That’s 486ns to set an attribute on CPython, and 129ns on PyPy, for a 74% speed increase. Note that this benchmark is extremely sensitive to small fluctuations since the operation being measured is such a fast one, so the results can vary a fair amount between benchmarks run. For interest’s sake, I repeated the benchmark except with a normal Python class substituted for Item, in order to compare the overhead of setting an inmemory attribute as compared with normal Python attribute access. The result was 61ns to set an attribute on CPython (making an inmemory attribute about 700% slower), and 2ns on PyPy (inmemory is 5700% slower). The speed difference on PyPy is more to do with how fast setting a normal attribute is on PyPy, than to do with Axiom being slow.

**DATASET RECORDS**
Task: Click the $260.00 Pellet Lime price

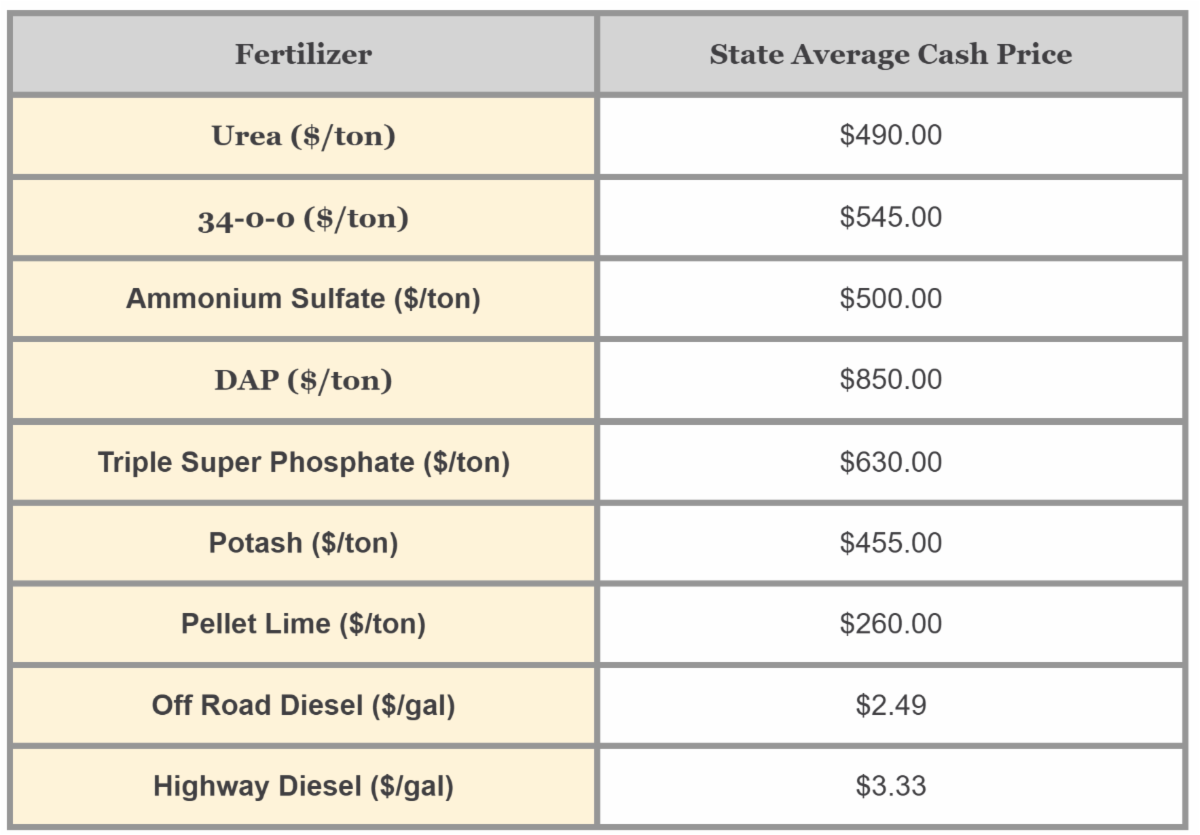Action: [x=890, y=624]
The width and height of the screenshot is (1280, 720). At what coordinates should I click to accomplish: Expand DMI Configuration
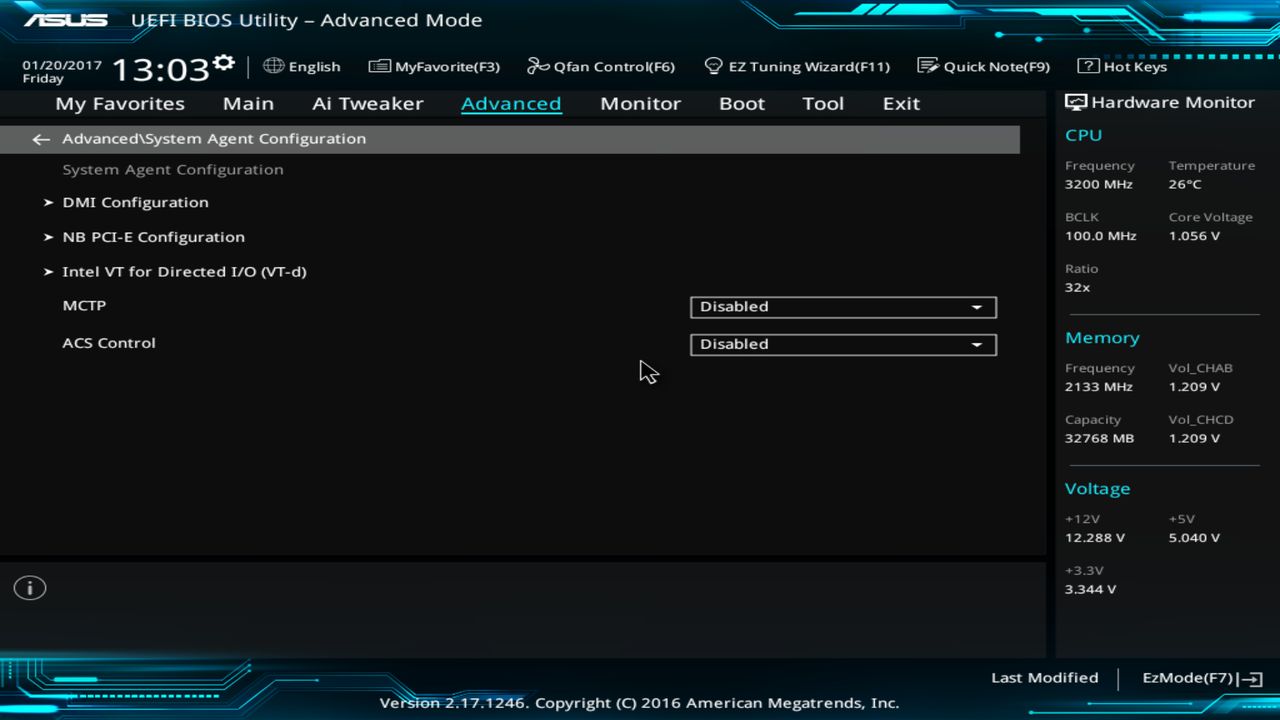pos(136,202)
...
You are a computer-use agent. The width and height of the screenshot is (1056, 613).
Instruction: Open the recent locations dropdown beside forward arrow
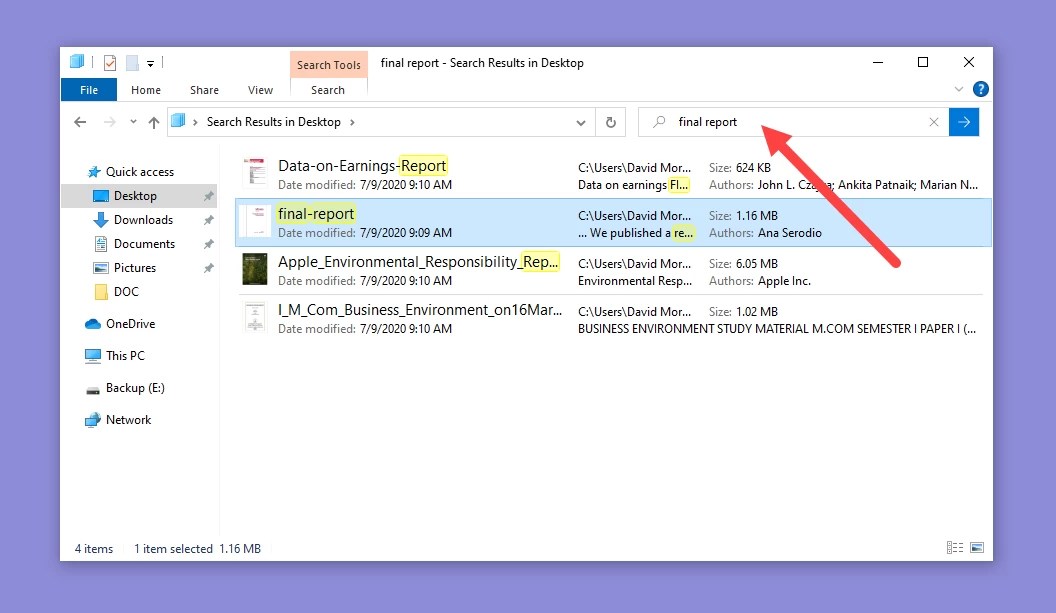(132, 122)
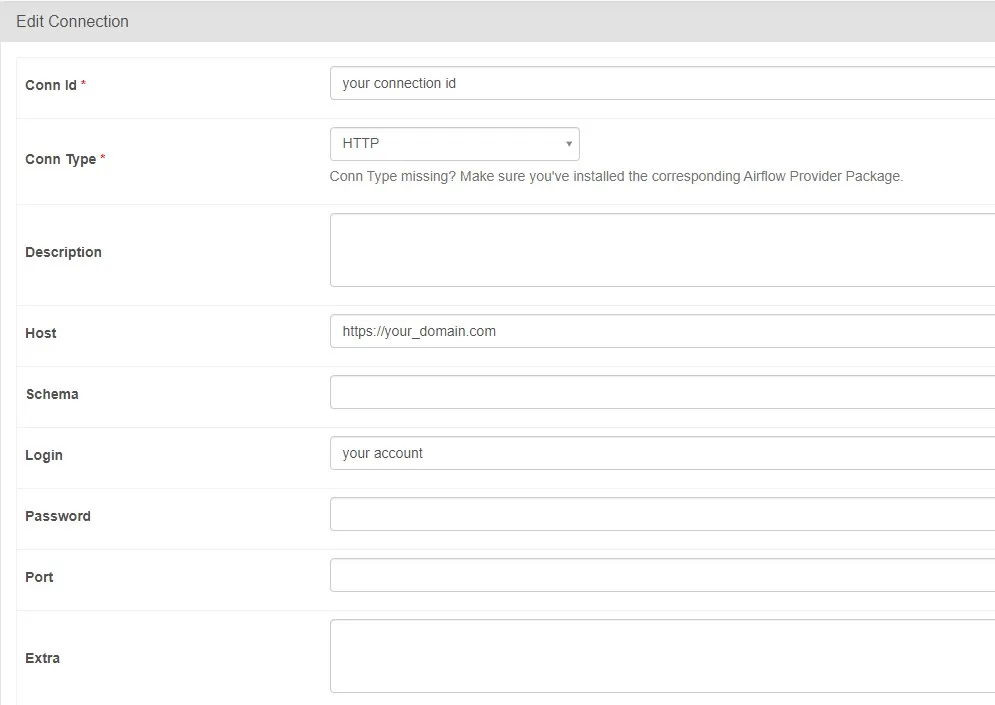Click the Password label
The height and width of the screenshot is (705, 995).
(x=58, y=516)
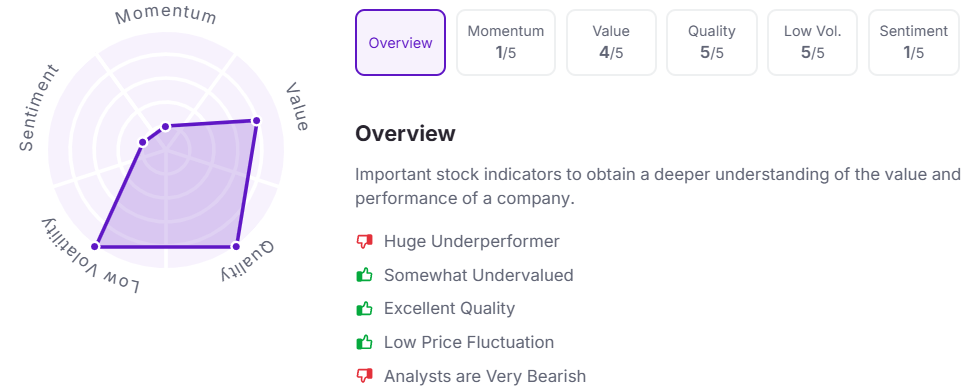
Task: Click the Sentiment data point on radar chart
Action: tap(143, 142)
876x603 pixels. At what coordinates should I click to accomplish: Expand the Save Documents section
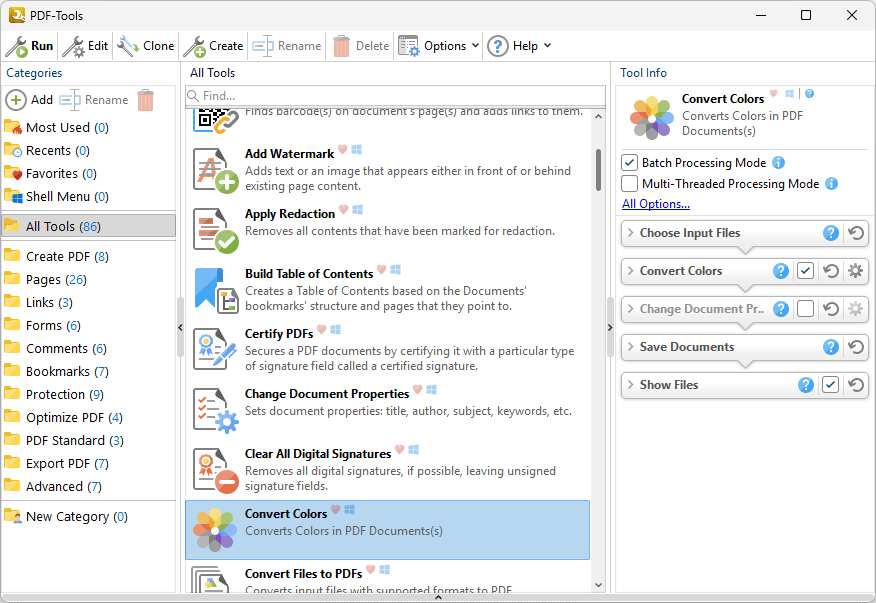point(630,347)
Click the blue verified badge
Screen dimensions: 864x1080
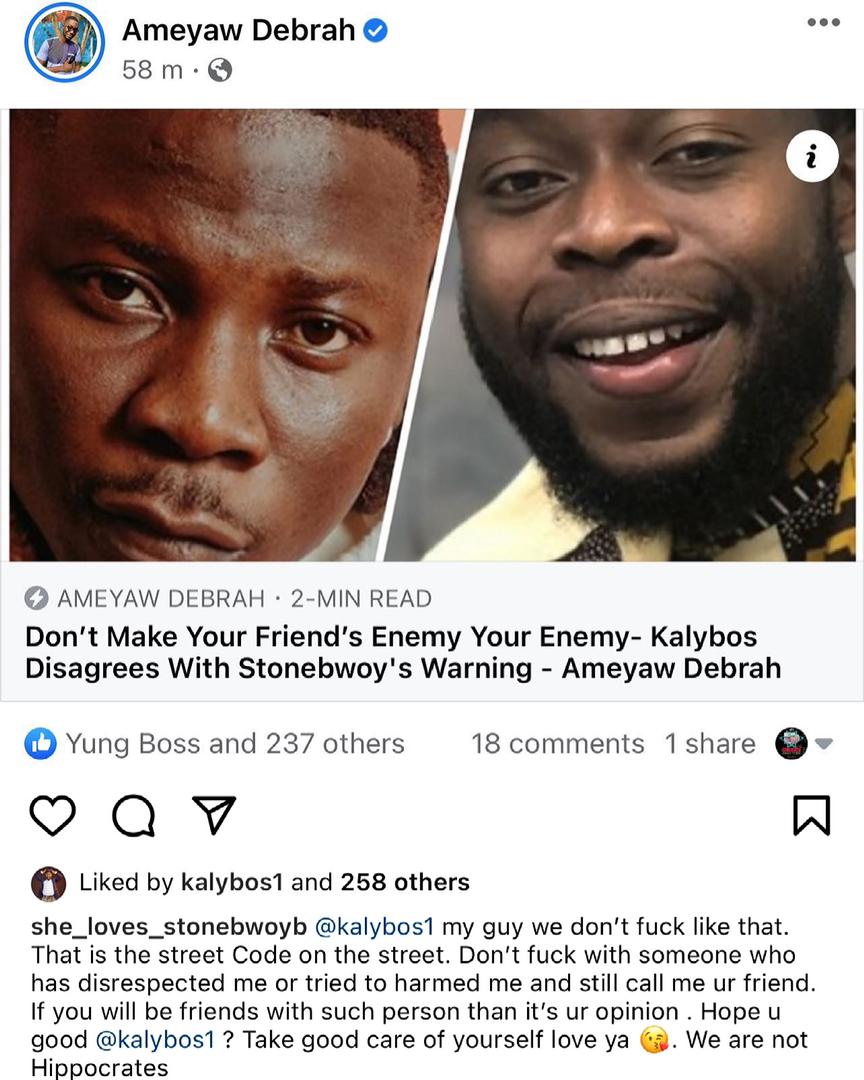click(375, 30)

**WHAT YOU NEED TO DO**
• a. Summarize the benchmark excerpt in two sentences.
• b. Retype the benchmark excerpt between "That’s 486ns to" and "Axiom being slow.", inclusive.

**SOLUTION LIST**
• a. Setting an attribute took 486ns on CPython and 129ns on PyPy, a 74% speed increase, though the benchmark is extremely sensitive to small fluctuations. When a normal Python class replaced Item, setting an attribute took 61ns on CPython and 2ns on PyPy, and the gap on PyPy comes more from how fast normal attribute setting is there than from Axiom being slow.

• b.
That’s 486ns to set an attribute on CPython, and 129ns on PyPy, for a 74% speed increase. Note that this benchmark is extremely sensitive to small fluctuations since the operation being measured is such a fast one, so the results can vary a fair amount between benchmarks run. For interest’s sake, I repeated the benchmark except with a normal Python class substituted for Item, in order to compare the overhead of setting an inmemory attribute as compared with normal Python attribute access. The result was 61ns to set an attribute on CPython (making an inmemory attribute about 700% slower), and 2ns on PyPy (inmemory is 5700% slower). The speed difference on PyPy is more to do with how fast setting a normal attribute is on PyPy, than to do with Axiom being slow.